Jones’s application was opposed by the defendants on the basis that ASC was not an excluded corporation because, whilst ASC appeared to have less than 10 employees (although this had not been conclusively proved), ASC was related to its sole shareholder, Torque.

To determine whether or not a corporation is related to another corporation, the Defamation Act 2005 adopts the definition of related bodies corporate contained in the Corporations Act 2001. On this basis, a corporation will be related to another where the corporation is:

  1. a holding company of another corporation;
  2. a subsidiary of another corporation;
  3. a subsidiary of a holding company of another corporation.

There was no suggestion that ASC was a holding company of another corporation. In order to determine whether ASC was a subsidiary of Torque, it is necessary to consider various provisions of the Corporations Act 2001.

Section 46 of the Corporations Act 2001 provides that the first body (ASC) will be a subsidiary of another body (Torque) if:

  • the other body:
    • controls the composition of the first body’s board; or
    • is in a position to cast, or control the casting of, more than one-half of the maximum number of votes that might be cast at a general meeting of the first body; or
    • holds more than one-half of the issued share capital of the first body (excluding any part of that issued share capital that carries no right to participate beyond a specified amount in a distribution of either profits or capital); or
  • the first body is a subsidiary of a subsidiary of the other body.
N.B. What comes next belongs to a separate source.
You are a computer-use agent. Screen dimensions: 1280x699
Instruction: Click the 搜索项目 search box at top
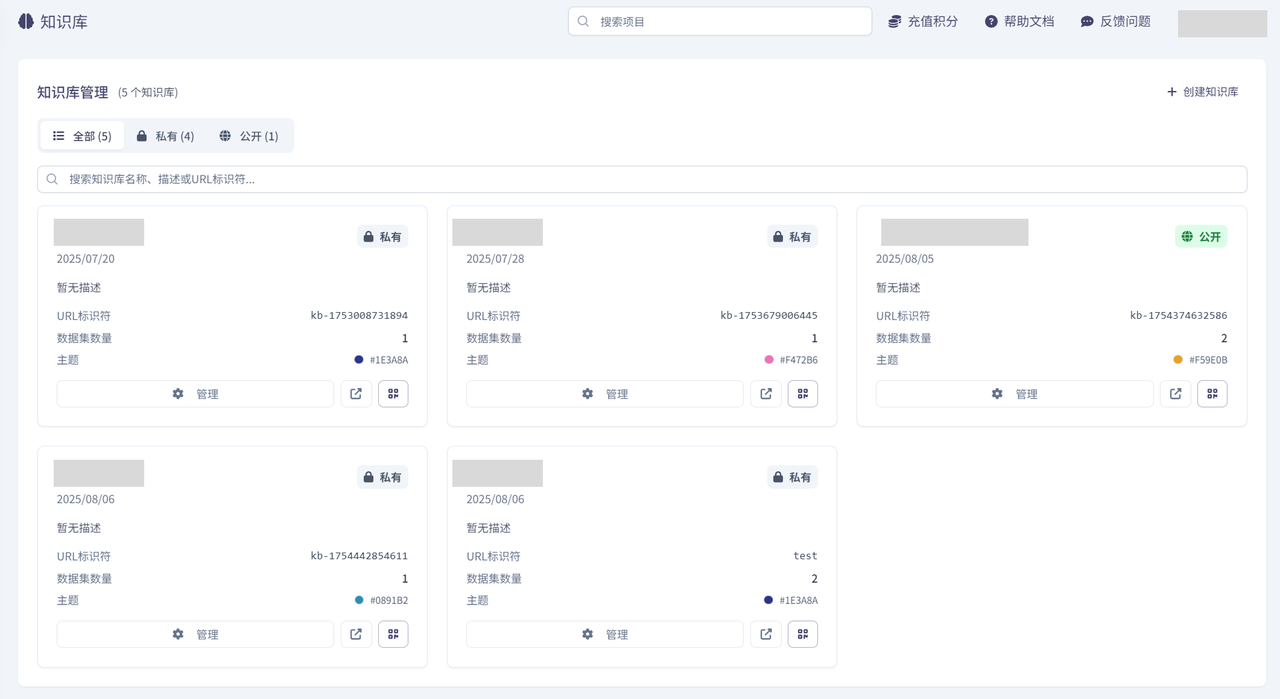point(718,20)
Whilst (b) would have had no application (a subsidiary of a subsidiary), a casual reading of the Defamation Act 2005 and the Corporations Act 2001 would suggest that the defendants were correct, that ASC was indeed a subsidiary of Torque, as ASC triggered each of the sub-paragraphs to (a) because Torque, as the sole shareholder of ASC:

  1. controlled the composition of ASC’s board;
  2. was in a position to cast and control more than 50% of the votes at any general meeting of ASC; and
  3. held more than 50% of the issued capital in ASC.
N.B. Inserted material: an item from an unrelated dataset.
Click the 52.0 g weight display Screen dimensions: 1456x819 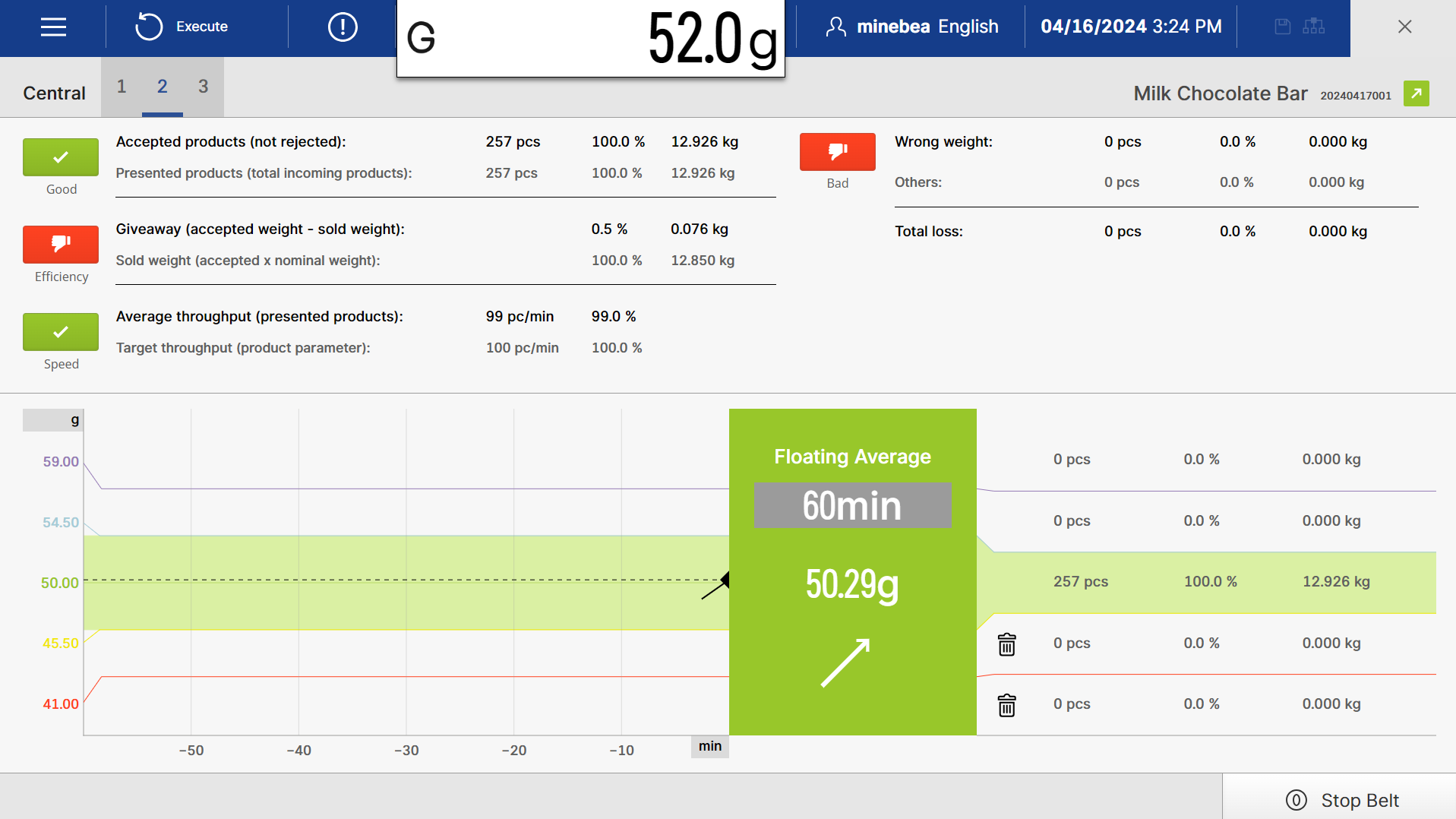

However, as was submitted by the applicant Jones (and as was ultimately accepted by the Court), section 48(2) of the Corporations Act 2001 contained an important qualification that any shares held, or power exercisable, by the other body [Torque] in a fiduciary capacity are treated as not held or exercisable by it. Further, it was specifically acknowledged that section 48 applied when determining whether a body corporate is a subsidiary of another.

In applying section 48 of the Corporations Act 2001, the Court acknowledged that Torque held the ASC shares as trustee and therefore in a fiduciary capacity. The resulting determination was that Torque’s shareholding of ASC must be disregarded when determining whether ASC was its subsidiary. Accordingly, ASC was not a subsidiary of, or related to, another corporation, and therefore satisfied the definition of ‘excluded corporation’.

The information contained in this article is general in nature only and should not be relied on. You should always seek legal advice about your individual circumstances.